*** Opening EXTRACTED MATERIAL ***

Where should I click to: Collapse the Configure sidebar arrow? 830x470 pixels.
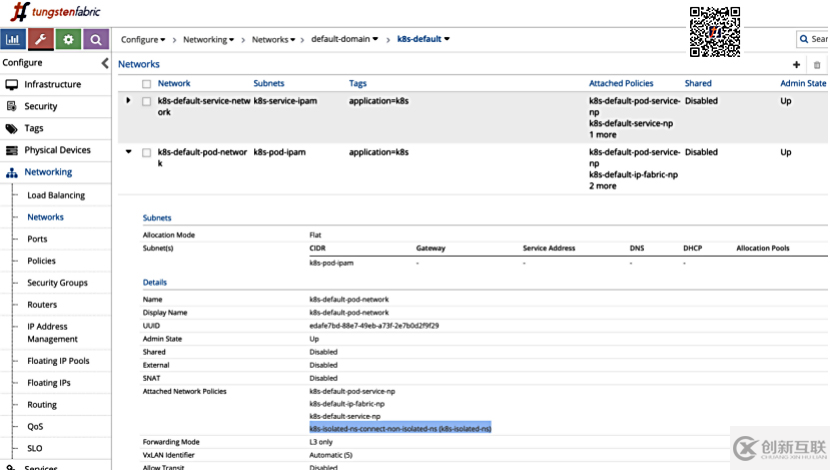105,63
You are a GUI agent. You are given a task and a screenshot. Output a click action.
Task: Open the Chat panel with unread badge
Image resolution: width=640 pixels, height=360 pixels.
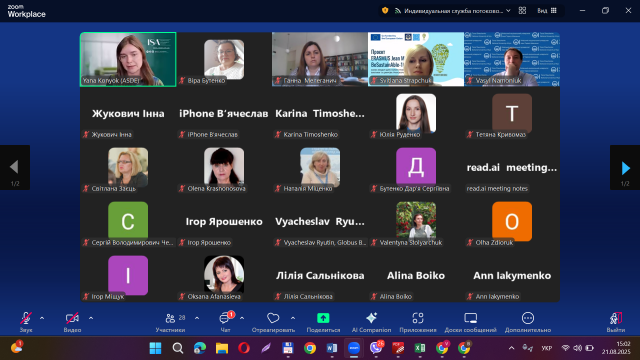225,318
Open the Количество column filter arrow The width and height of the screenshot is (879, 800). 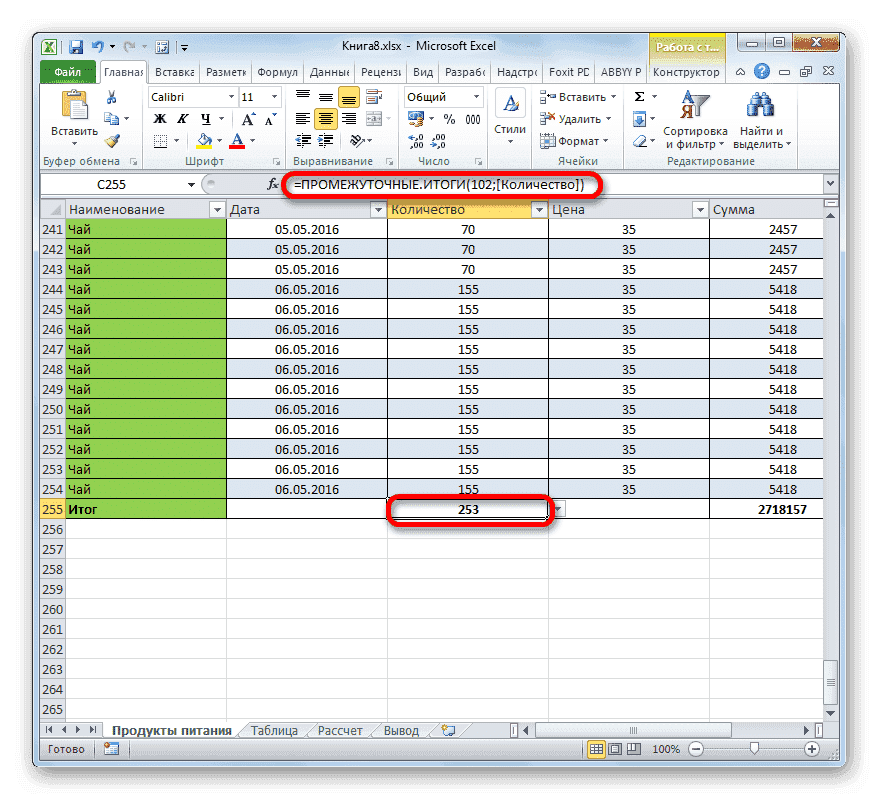click(x=538, y=210)
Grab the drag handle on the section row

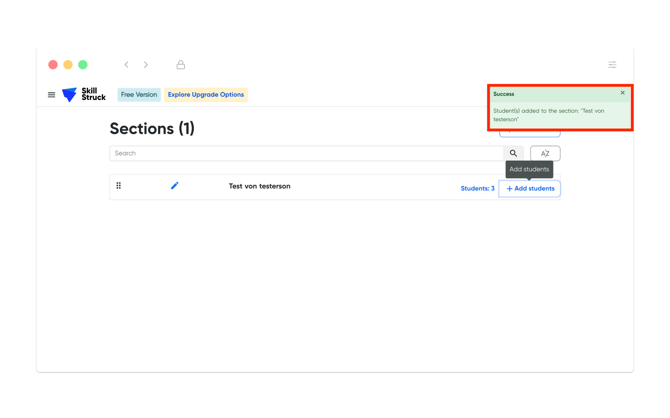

*** Closing EXTRACTED MATERIAL ***

WHAT TO PRODUCE -
All lines from the start of the entries above through the line containing "Task: Open the Chat panel with unread badge" must be transcribed exactly, both ends included, and no picture may be copied.

REPLY -
Where should I click to: Collapse the Configure sidebar arrow? 830x470 pixels.
105,63
You are a GUI agent. You are given a task and a screenshot. Output a click action.
Task: Open the Chat panel with unread badge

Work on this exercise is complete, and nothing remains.